On the last day of the month, the feast to the spirits of orphan children took place at the temple with great display. The sweetmeat, fruits, &c. on the table were cut into a variety of fantastic forms, scorpions, rats, dogs and centipedes. In place of the hideous Tye-su, god of disembodied spirits, the image of a fair and beautiful female, the tutelary goddess of children, having a halo around her head, presides. Two children are represented standing before her. She, however, is doomed to the fire, and takes charge of the paper, houses &c. for the benefit of the infant spirits in the other world. The offerings were so numerous as to form a splendid funeral pyre; and at midnight the goddess sank into the curling flames, amid the clash of cymbals, the noise of gongs and bells, and the chanting of the prayers of the priests.

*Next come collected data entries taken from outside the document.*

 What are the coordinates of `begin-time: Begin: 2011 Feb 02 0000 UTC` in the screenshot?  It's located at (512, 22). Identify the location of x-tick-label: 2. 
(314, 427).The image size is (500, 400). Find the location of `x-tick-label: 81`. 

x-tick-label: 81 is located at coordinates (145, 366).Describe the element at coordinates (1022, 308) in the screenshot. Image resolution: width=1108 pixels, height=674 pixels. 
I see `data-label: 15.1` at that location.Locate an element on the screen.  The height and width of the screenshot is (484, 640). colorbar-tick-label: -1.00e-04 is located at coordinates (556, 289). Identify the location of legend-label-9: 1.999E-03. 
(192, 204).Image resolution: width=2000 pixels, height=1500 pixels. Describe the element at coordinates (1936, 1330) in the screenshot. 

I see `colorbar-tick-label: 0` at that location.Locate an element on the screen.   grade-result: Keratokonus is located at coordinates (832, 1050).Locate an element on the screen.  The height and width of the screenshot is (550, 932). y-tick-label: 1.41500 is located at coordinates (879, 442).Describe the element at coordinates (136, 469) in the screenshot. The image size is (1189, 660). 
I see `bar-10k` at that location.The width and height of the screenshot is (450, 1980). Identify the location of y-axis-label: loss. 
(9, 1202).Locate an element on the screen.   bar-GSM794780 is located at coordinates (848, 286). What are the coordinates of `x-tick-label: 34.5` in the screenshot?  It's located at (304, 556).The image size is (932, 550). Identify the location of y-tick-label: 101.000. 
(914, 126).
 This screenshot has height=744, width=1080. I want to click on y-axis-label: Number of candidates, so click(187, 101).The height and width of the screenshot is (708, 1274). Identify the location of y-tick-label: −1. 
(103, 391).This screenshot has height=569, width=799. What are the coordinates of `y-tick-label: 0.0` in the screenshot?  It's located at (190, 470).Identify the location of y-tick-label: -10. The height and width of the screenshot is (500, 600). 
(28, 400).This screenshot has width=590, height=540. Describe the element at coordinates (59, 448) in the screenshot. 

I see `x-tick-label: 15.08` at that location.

    In the houses of Chinese drug-renders I found the pictures of Quantai, &c. replaced by those of a venerable sage holding a pencil in his hand. With this pencil, which resembles that used by the Chinese for the common purposes of writing, he is said to have effected the most miraculous cures. The druggist did not scruple to tell me a story of the celestial dragon himself, leaving his starry mansion for the purpose of consulting this Chinese Esculapius, on account of a disorder in his eyes, occasioned most probably by a whisk from the tail of a comet In the foreground of these paintings, I observed one of the sage's disciples busily employed in extracting a bone from the throat of a tiger, who had been a little too precipitate in the process of deglutition.